Finding Lisp

Wednesday, March 02, 2005

Darcs and Arch revisited

A few weeks ago, I blogged a bit about the darcs revision control system. I have been using darcs for the past few weeks and have some feedback here. Overall, I like darcs a lot. It's a simple system that seems to work well.

When I say that darcs is simple, I really mean it. The darcs model is downright trivial. The whole concept of a repository as you might have imagined it with CVS, SVN, or even with Arch is completely gone. Rather than have a special, hallowed place where all your revisions get stored, any directory can be made into a repository simply by running darcs initialize in the root. That command creates a _darcs directory in the root of the file tree and initializes some other files and directories under it. Thereafter, you simply darcs add <files...> to put files under revision control. Your working directory is the repository. While this might seem strange or even unsafe, it's really no more unsafe than any other format and far more flexible. When you make a change to a file, simply execute darcs record to add a patch containing the changes to the repository. A patch is a complete changeset that may include changes to multiple files in the tree, file moves, renames, etc. The patch gets committed as an atomic unit.

The upshot of this model is that it's easy to have multiple repositories in your home directory, each for a separate project or module that you might be working on. Moving a repository around is as simple as copying a directory structure from here to there with the standard file copy commands. This means that repositories can be backed up just like any other directory hierarchy and moved around with other protocols like HTTP or FTP.

One nice thing about darcs is that branches are trivial to create. Say you have a project named foo stored in a foo repository directory in your home filesystem. Now say that you have to fix 10 bugs for a particular customer ("Customer X," for instance, the rush patch release, custom for them; you know the drill). You have one of two choices. If this was just a simple single-bug fix, you might just edit the working files in the foo repository and then do a darcs record to commit the changes. In this case, however, you have multiple bugs to fix and you want to test them all individually before you commit them into the mainline, so you're better off creating a branch in which to do the work.

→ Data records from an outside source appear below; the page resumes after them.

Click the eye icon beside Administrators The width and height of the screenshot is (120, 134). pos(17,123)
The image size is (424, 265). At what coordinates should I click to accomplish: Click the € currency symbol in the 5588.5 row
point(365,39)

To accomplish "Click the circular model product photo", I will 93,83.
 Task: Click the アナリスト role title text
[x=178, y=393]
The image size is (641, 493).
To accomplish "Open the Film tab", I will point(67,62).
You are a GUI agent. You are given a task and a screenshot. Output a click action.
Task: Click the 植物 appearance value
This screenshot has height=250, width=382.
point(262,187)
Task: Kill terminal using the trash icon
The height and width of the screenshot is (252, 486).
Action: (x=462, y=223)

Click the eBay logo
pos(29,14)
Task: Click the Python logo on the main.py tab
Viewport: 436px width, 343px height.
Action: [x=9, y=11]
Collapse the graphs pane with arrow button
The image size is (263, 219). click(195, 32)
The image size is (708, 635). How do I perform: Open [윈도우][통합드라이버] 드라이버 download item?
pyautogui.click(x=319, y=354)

To create the branch, simply execute darcs get /home/user/foo /home/user/foo-customer-x and you now have another repository that has branched from the first. Make all your changes in the /home/user/foo-customer-x directory. When you are done fixing each bug, execute a darcs record in the /home/user/foo-customer-x directory. This will create a patch in foo-customer-x. After you get all the various bugs fixed, you can release a build from that branch for Customer X. Additionally, you can push one or more of the fixes to /home/user/foo using darcs push. This moves the fixes into the mainline. After you're done with /home/user/foo-customer-x and all patches from it have been pushed to the main repository, you can simply delete it.

Patches can also be pulled from remote repositories into a local repository. This is useful if you're working on a private branch and another developer creates a patch that you need in your local repository. Simply darcs pull the appropriate patches from the other developer's repository and you're done.

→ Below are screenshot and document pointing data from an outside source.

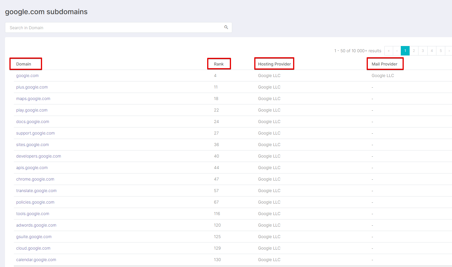The height and width of the screenshot is (267, 452).
Task: Click Hosting Provider column header
Action: (274, 64)
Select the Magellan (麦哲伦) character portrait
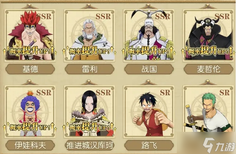The height and width of the screenshot is (154, 236). click(x=208, y=36)
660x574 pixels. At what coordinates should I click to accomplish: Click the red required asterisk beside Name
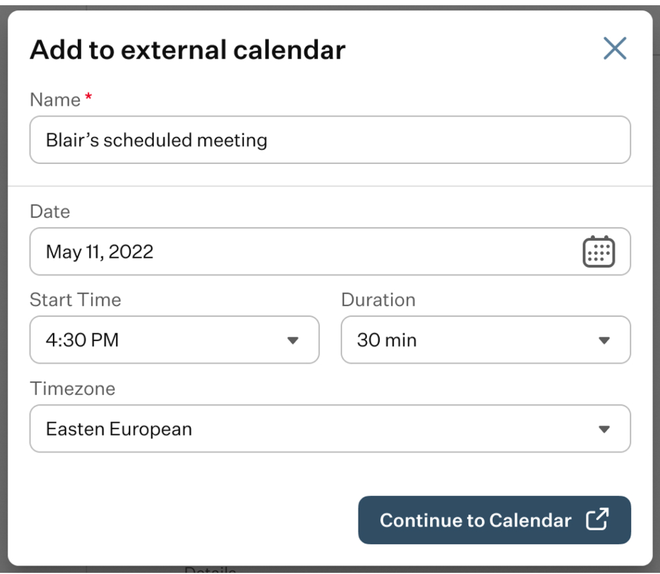point(88,97)
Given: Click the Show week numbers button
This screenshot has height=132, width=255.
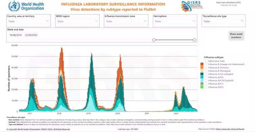Looking at the screenshot, I should coord(236,35).
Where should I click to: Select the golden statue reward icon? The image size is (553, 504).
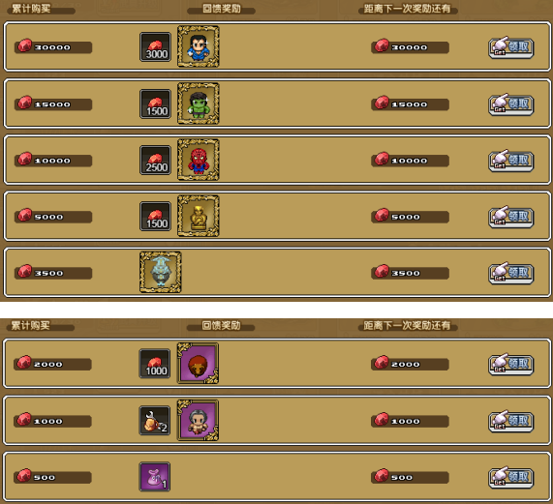199,217

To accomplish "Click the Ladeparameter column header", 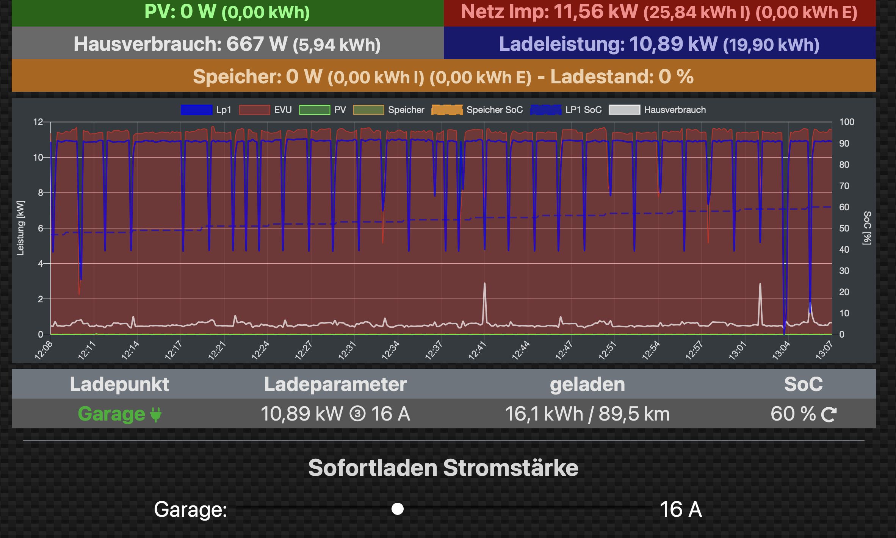I will (335, 384).
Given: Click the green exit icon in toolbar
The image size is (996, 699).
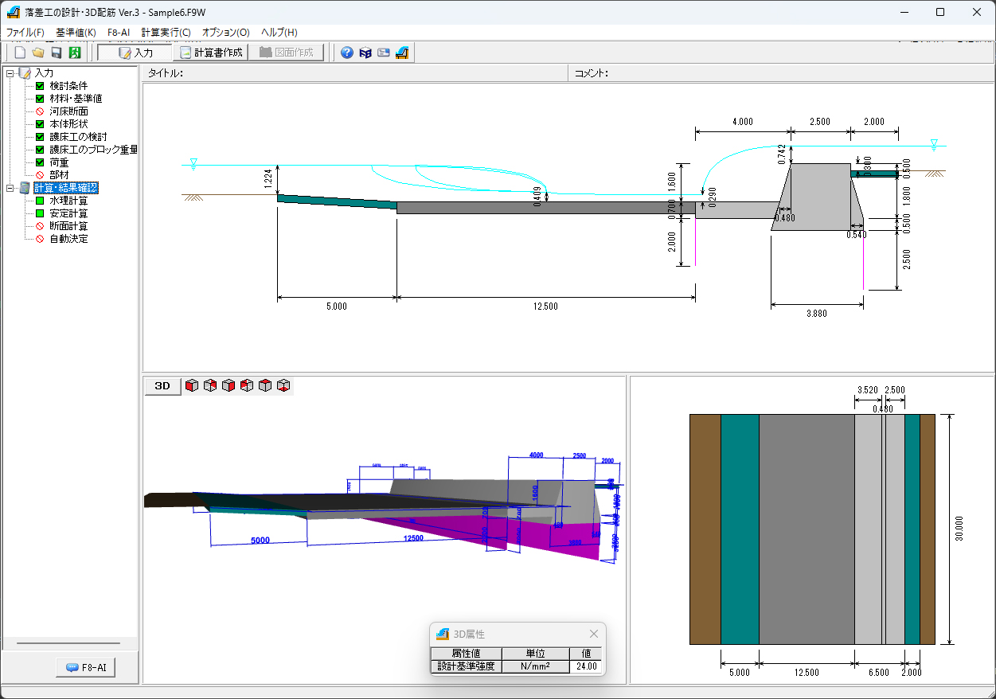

This branch and push/pull behavior makes it very easy to do distributed development. If you want to take your laptop on a plane, that's great. Simply use darcs get to create a local branch on your laptop. Make all changes in that directory (or branch from that local copy for complex local changes). When you return, use darcs push or darcs pull to synchronize changes bidirectionally with other developers or any centralized repository. Note again that there is nothing special about a centralized repository versus any of the developer branches. They're all just the same as far as darcs is concerned.

Here are the things that I like about darcs:

Simple, simple, simple. I spent a lot of time trying to understand Arch. I understood the basics of darcs in about 20 minutes.
It's cross-platform. Darcs works with both Windows and various Unix-like operating systems today. I routinely create and move patches between repositories on Windows and Linux.
I like being able to create repositories for each project and storing those repositories wherever I feel like it. I like being able to rearrange things simply by copying directory structures around.
The branching model is very simple and easy. Create a branch. Record patches. Push and pull the patches between repositories. If you need to, there are also commands to unrecord and unpull patches that you accidentally apply, reversing changes appropriately.
The darcs developer community is great. The darcs mailing lists are active, the contributors are helpful, and people listen to good ideas and suggestions.

As with an system, there are also some down sides. In some cases these are simply issues of maturity that will be smoothed over with time.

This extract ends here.